-- What you should do --
Could you output each line below precisely as it stands, without the images?

================

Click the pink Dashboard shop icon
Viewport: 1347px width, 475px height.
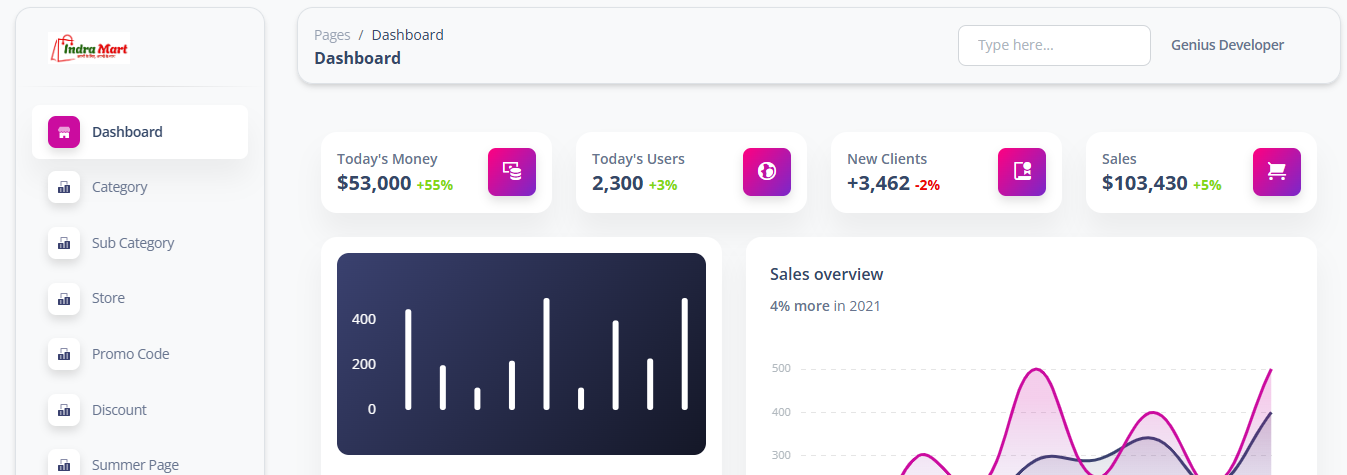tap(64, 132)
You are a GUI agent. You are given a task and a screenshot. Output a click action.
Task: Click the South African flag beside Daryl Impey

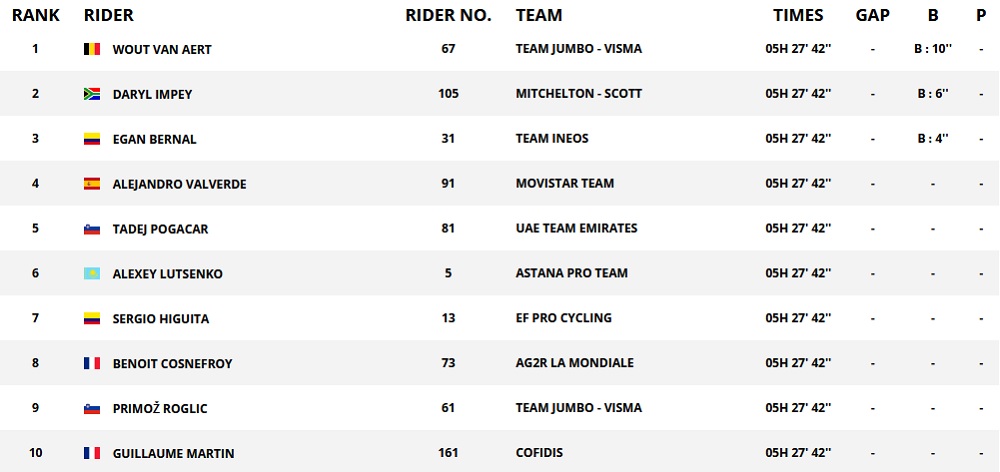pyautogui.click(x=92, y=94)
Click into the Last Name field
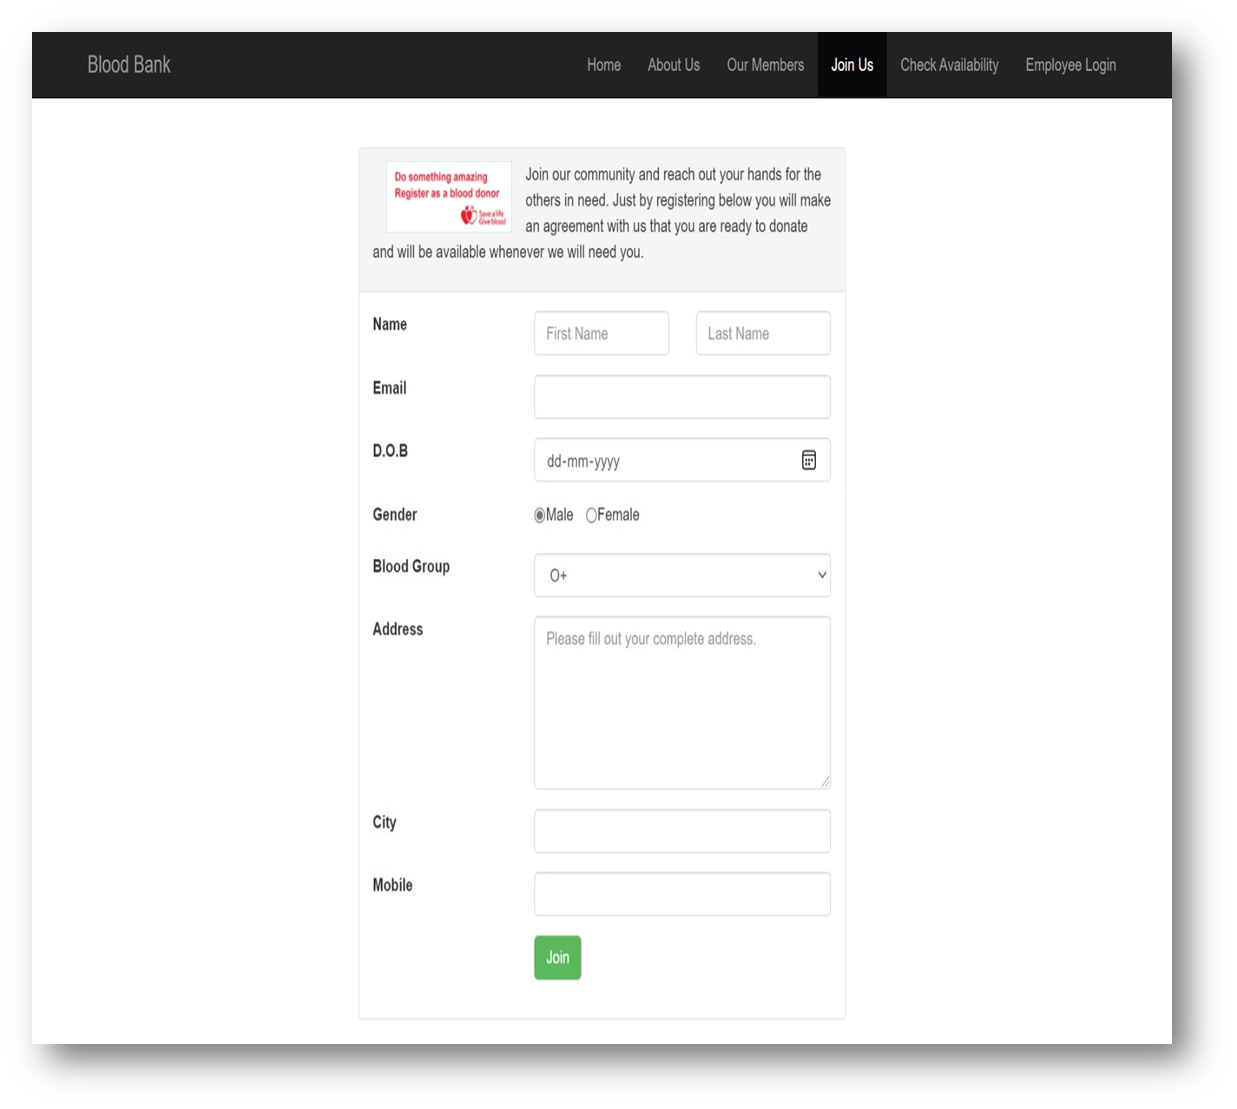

================

-- Answer --
Click the pink Dashboard shop icon
Viewport: 1347px width, 475px height.
tap(64, 132)
You are a GUI agent. You are given a task and a screenshot. Output a click action.
Task: Click the South African flag beside Daryl Impey

pyautogui.click(x=92, y=94)
Click into the Last Name field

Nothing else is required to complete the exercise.